# [PROVIDED DATA]
:::

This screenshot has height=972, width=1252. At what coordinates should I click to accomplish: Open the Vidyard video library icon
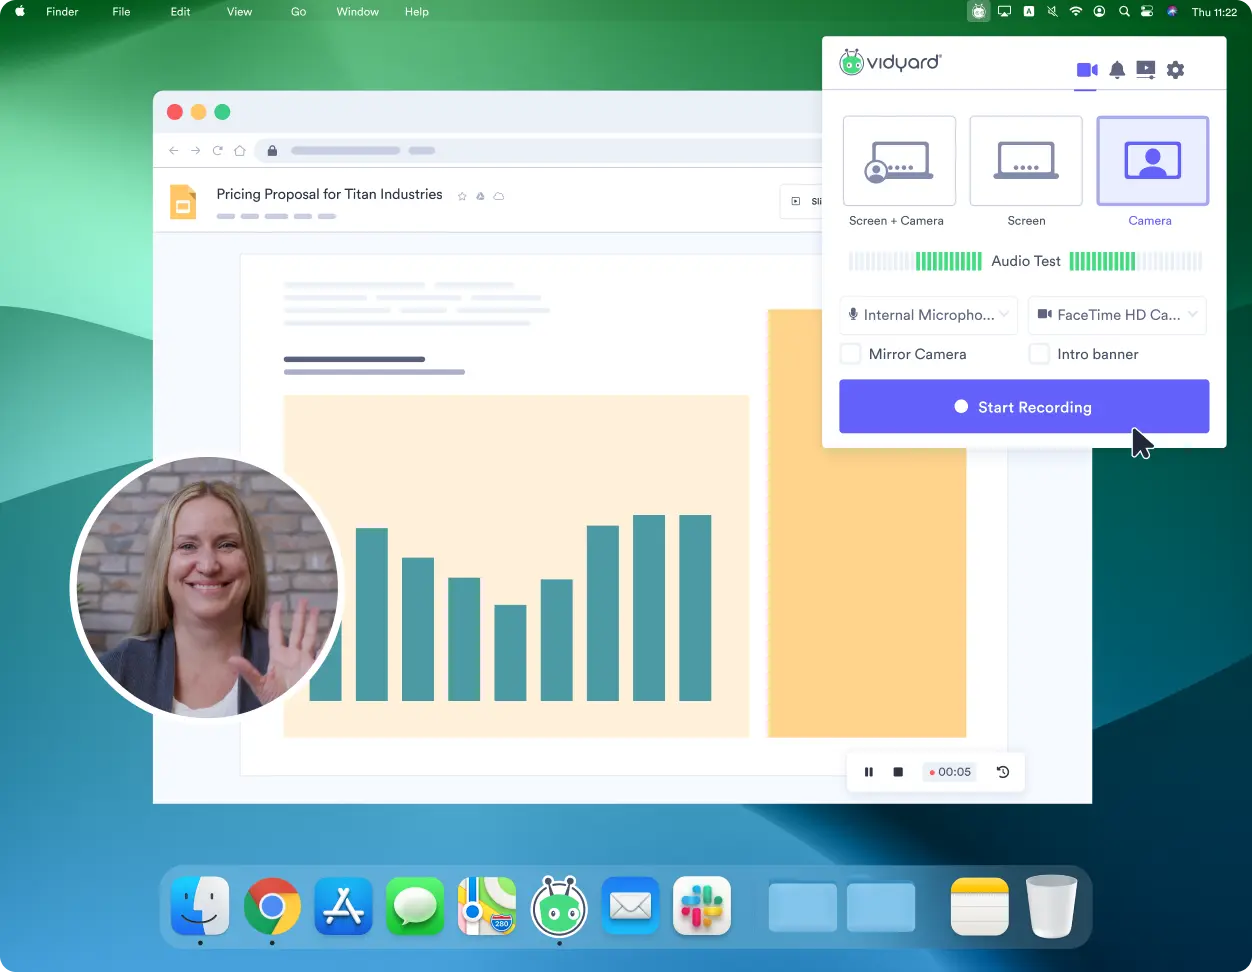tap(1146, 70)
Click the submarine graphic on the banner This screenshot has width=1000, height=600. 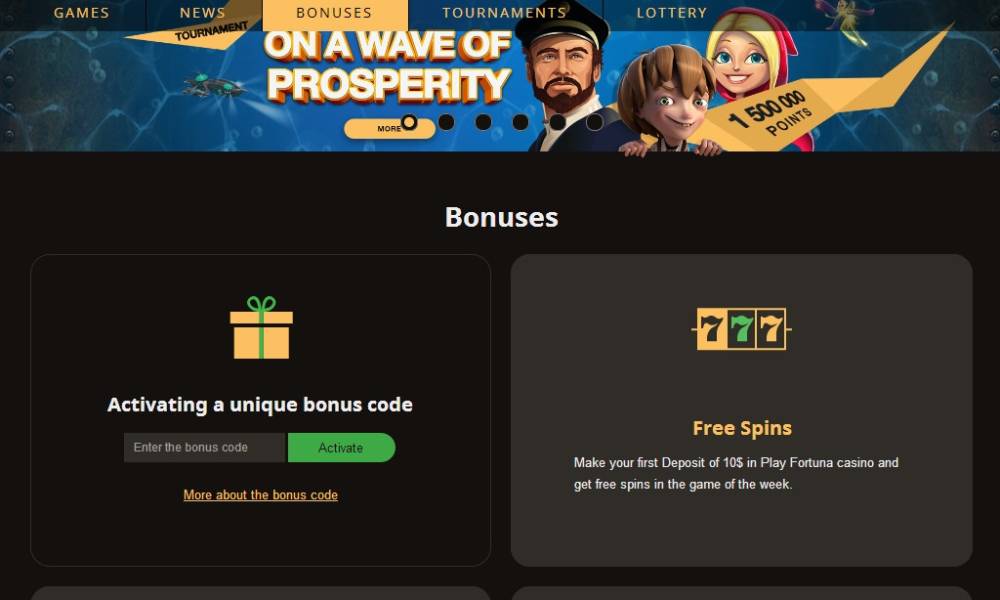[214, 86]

:::

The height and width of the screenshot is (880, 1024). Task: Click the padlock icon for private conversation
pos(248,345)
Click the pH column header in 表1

:::

# [PROBLEM REQUIREMENTS]
Above are the records; repeat exactly the lines from the one holding "The height and" down to the one holding "Click the pH column header in 表1", end lines included.

# [FINISHED EXERCISE]
The height and width of the screenshot is (880, 1024). Task: Click the padlock icon for private conversation
pos(248,345)
Click the pH column header in 表1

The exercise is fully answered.